Rows from a screen grounding dataset:
= = = = =

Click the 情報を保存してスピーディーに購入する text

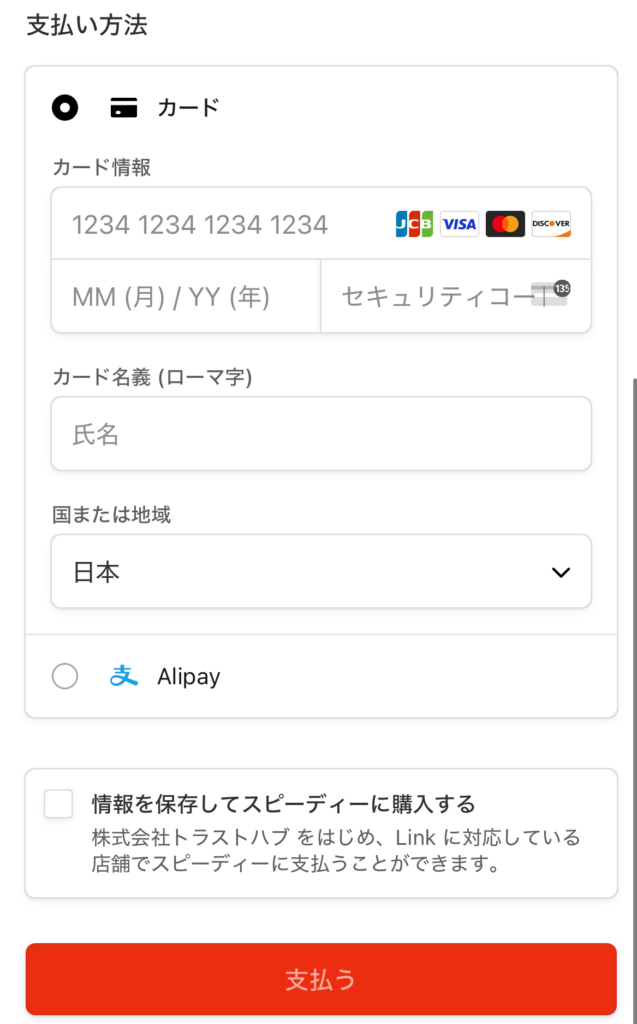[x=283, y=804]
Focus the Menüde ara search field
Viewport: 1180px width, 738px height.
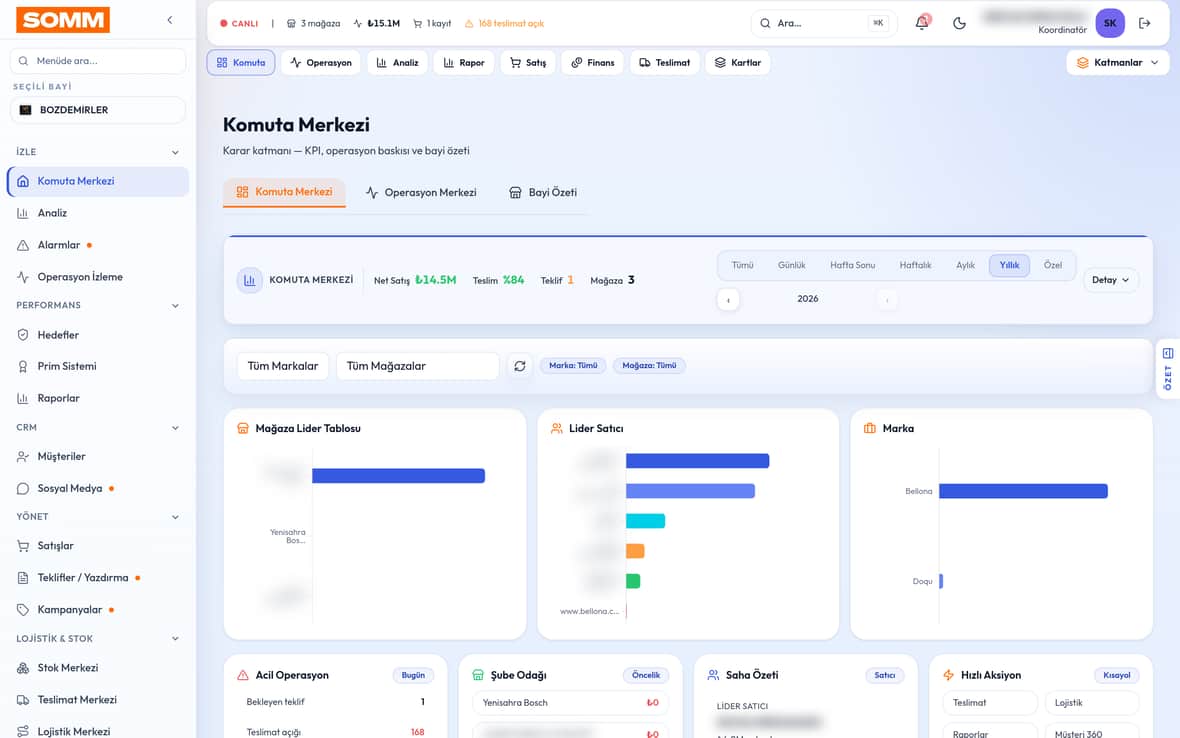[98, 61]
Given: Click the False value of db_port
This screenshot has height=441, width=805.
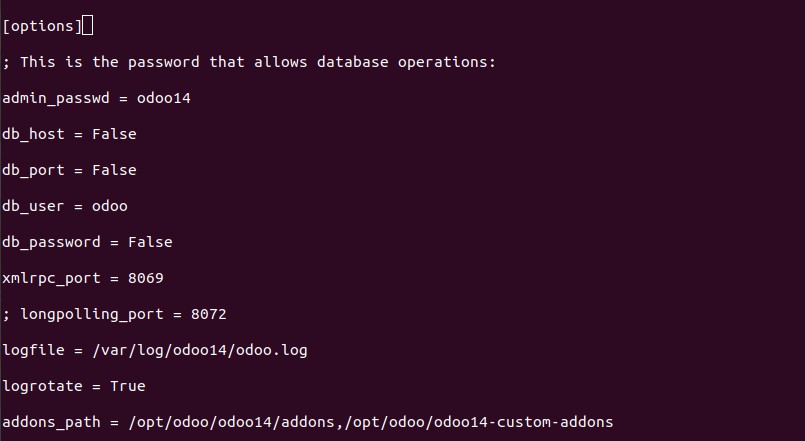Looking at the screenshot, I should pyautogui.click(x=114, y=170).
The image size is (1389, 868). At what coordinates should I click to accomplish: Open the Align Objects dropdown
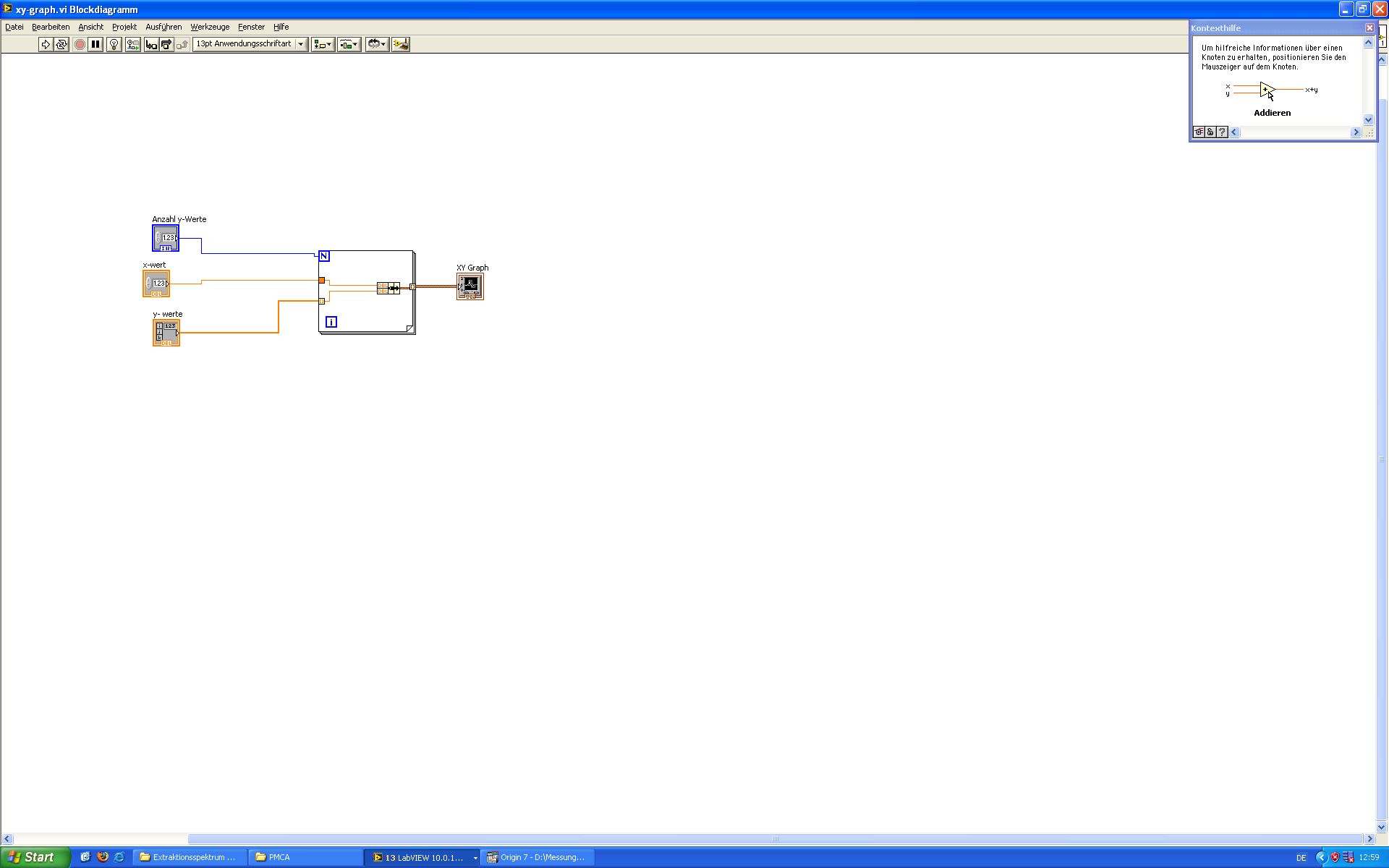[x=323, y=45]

= = = = =

_What is needed:_ Repeat all of the lines above word for word, without the pictures.

_Answer to the exercise:_
Click the 情報を保存してスピーディーに購入する text

[x=283, y=804]
Focus the Menüde ara search field
Viewport: 1180px width, 738px height.
[98, 61]
Given: Click the False value of db_port
This screenshot has height=441, width=805.
Looking at the screenshot, I should pyautogui.click(x=114, y=170).
The image size is (1389, 868). At what coordinates should I click to accomplish: Open the Align Objects dropdown
[x=323, y=45]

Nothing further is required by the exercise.